• [ЗАДАЧИ ДЛЯ РЕШЕНИЯ]:
#1 Ответьте по тексту о Спартаке на три вопроса:
(a) Кто командовал римлянами, преследовавшими Спартака к Пентелийским горам?
(b) Какую работу начал Красс, приближаясь к неприятелю?
(c) Скольких сотников умертвил Спартак, устремившись на Красса?
#2 Допишите следующую часть текста о Спартаке, начав сразу после его последнего предложения.
━━━━━ ТЕКСТ ДЛЯ АНАЛИЗА
После этого поражения Спартак удалился к Пентелийским горам, будучи преследуем римлянами, под начальством наместников Крассовых: легата Квинтия и квестора Скрофы. Спартак обратился на них и привел их в такое расстройство, что они насилу могли взять раненого квестора и спастись бегством. Этот успех был причиной погибели Спартака. Беглецы возмечтали о себе слишком много. Они уже не хотели отступить, не повиновались предводителям своим, но, окружив их на самом пути с оружием в руках, принудили их вести войско назад на римлян через Луканию, куда и Красс уже спешил, ибо получено было известие, что Помпей приближался. При выборах народных многие утверждали, что Помпею предназначено одержать победу и что он, получив начальство, даст сражение и прекратит войну. И так Красс, желая вступить в дело, приближался к неприятелю. Он начал копать ров. Невольники вскакивали в него и сражались с теми, кто тут работал. С обеих сторон шли к ним на помощь воины. Спартак, видя необходимость сразиться, двинулся всем войском. Когда к нему приведена была лошадь его, то он, обнажив меч, вонзил его в нее, говоря, что, одержав победу, будет иметь хороших лошадей, отнятых у неприятелей, а, будучи побежден, не будет иметь и в этой нужды. После того, пробираясь сквозь неприятелей и получая раны, устремился он на самого Красса, но не попал в него, умертвив только двух сотников, которые с ним сошлись. Наконец, когда все воины его разбежались, он остался один, был окружен великим числом неприятелей и, сражаясь с ними, был изрублен.
━━━━━━━━━━
━━━━━ РАЗДЕЛ ДАННЫХ
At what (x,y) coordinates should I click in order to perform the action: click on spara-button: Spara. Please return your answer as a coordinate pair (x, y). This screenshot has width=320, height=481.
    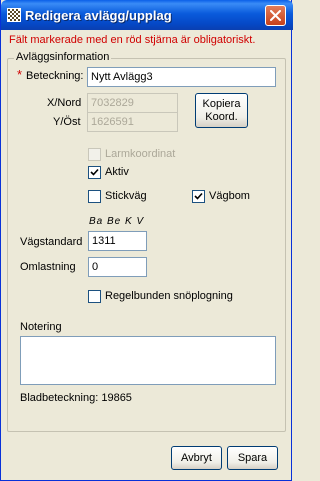
    Looking at the image, I should click on (252, 458).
━━━━━━━━━━
• [ОТВЕТЫ ПО ПОРЯДКУ]:
#1
(a) Легат Квинтий и квестор Скрофа.
(b) Он начал копать ров.
(c) Двух.

#2
Хотя Красс пользовался счастьем благоразумно, чрезвычайно хорошо предводительствовал войском и подвергал себя всем опасностям, но успехи его послужили к умножению славы Помпея. Те из неприятелей, кто убежал в последней битве, попались Помпею и были им истреблены совершенно. Он писал в сенат, что Красс победил беглых невольников в открытом сражении, а он вырвал самый корень войны. Помпей удостоился триумфа за победы, одержанные над Серторием и за иберийские подвиги. Красс не осмелился просить себе большого триумфа. Пеший триумф, называемый овацией, казалось, был ниже его достоинства и не приличествовал ему за окончание войны с беглыми невольниками. Чем разнится последний триумф от первого, и от чего он получил свое название, о том сказано мною в жизнеописании Марцелла.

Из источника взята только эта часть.